A INFLUÊNCIA DA LUZ NO CICLO CIRCADIANO
- Aline Gouvêa Leite
- 23 de fev. de 2022
- 7 min de leitura

A luz é uma onda eletromagnética que conduz a energia irradiada diretamente pelo sol juntamente com outras ondas da mesma natureza. Somente a luz visível, pequena parte irradiada do espectro solar, é capaz de produzir sensações visuais nos seres humanos, influenciando-os em suas atividades, dependendo da forma como é aplicada no ambiente. A luz, por este motivo, é a parte mais relevante desta pesquisa.
Para Schmid (2006), o conhecimento dos profissionais das áreas das engenharias e da arquitetura complementa o projeto de iluminação para que se adeque melhor à composição do ambiente.

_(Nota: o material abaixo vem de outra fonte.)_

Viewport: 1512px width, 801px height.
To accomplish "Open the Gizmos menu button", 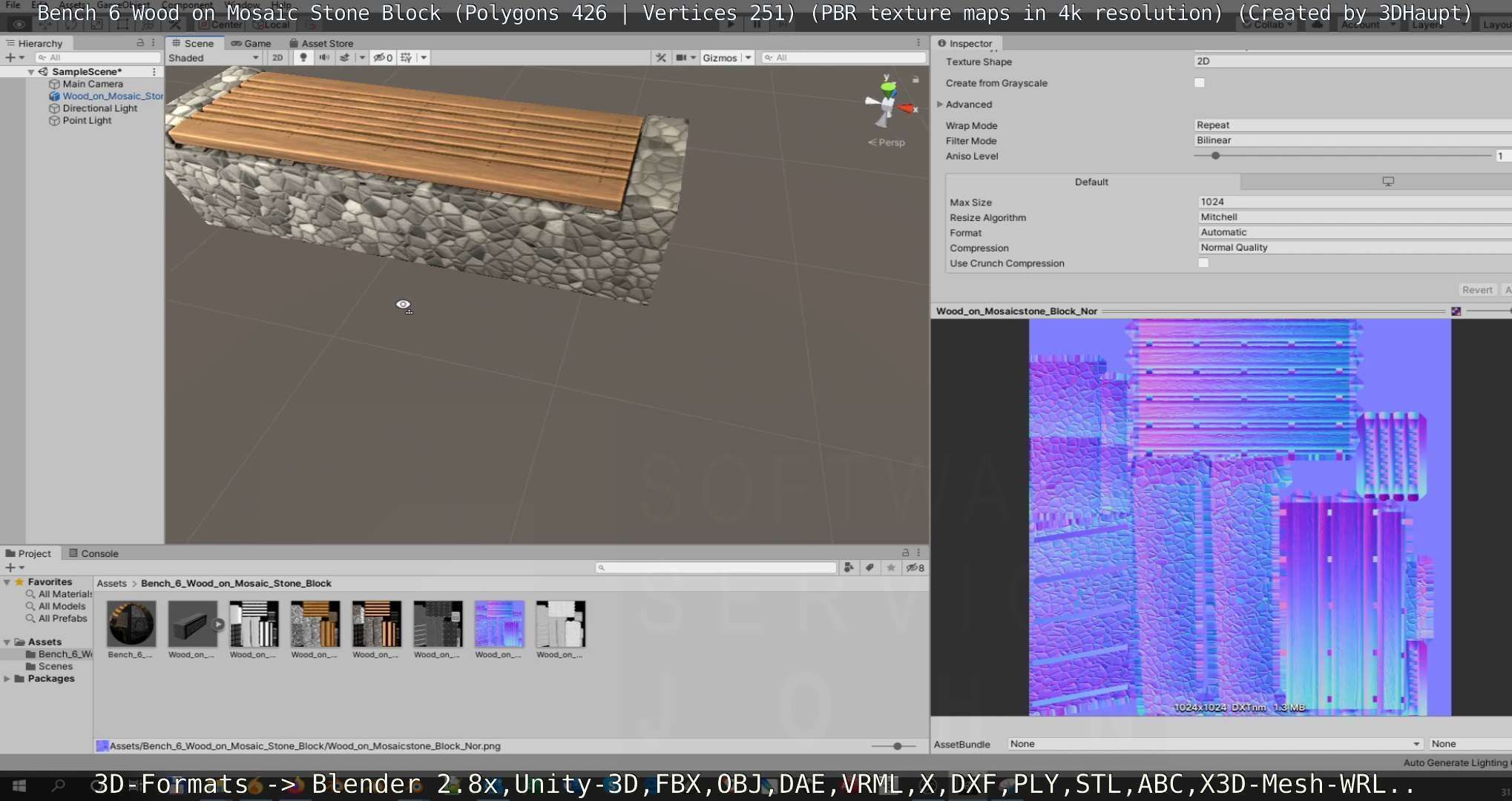I will [720, 57].
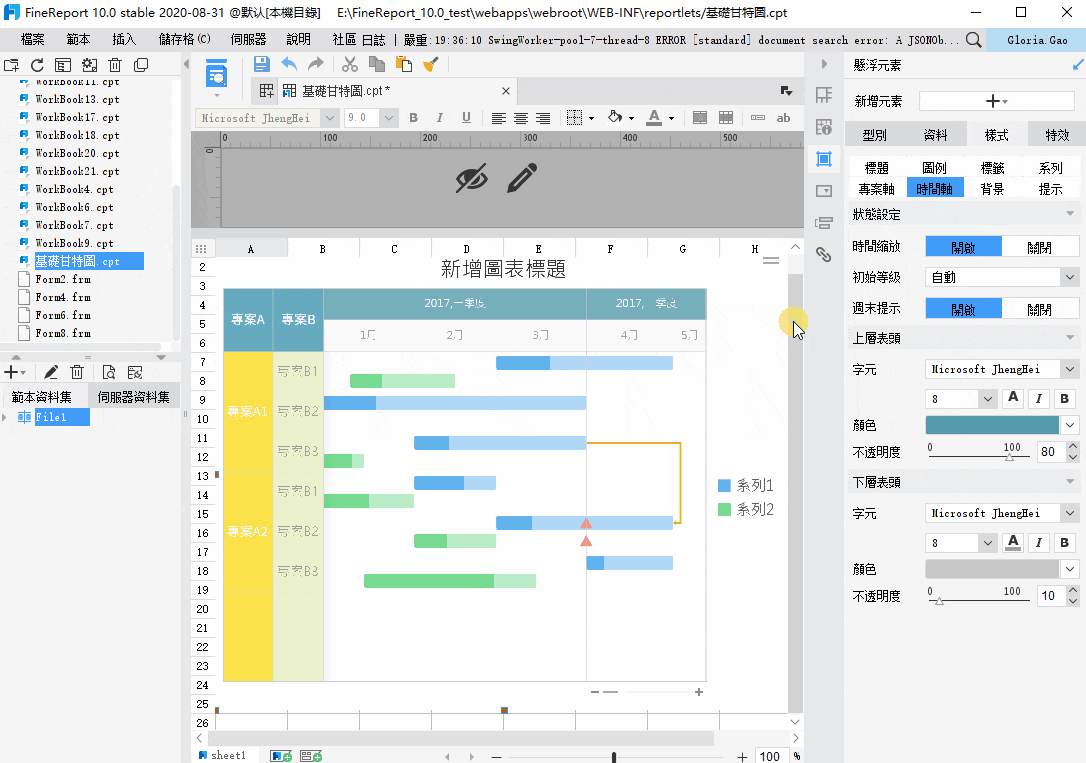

A luz projetada nos ambientes internos tem que propiciar claridade suficiente para atender às necessidades da visão do ser humano no local onde desenvolve suas atividades. Além da claridade, a luz natural oferece outras características para o bem-estar do ser humano e sua saúde como, por exemplo, a interferência no humor de acordo com os comprimentos de onda a que está submetido o ser humano, a síntese da vitamina D, a produção de melatonina (maior durante o sono), estado de alerta e vigília entre outros (WEBB, 2006). Estas características específicas a diferenciam da luz artificial. De acordo com o Instituto para la Diversificación y Ahorro de la Energía – IDAE (2005, p. 19) “a luz é uma referência temporal que provoca estímulos e interferências tanto no comportamento biológico quanto no psicológico”, o ciclo circadiano.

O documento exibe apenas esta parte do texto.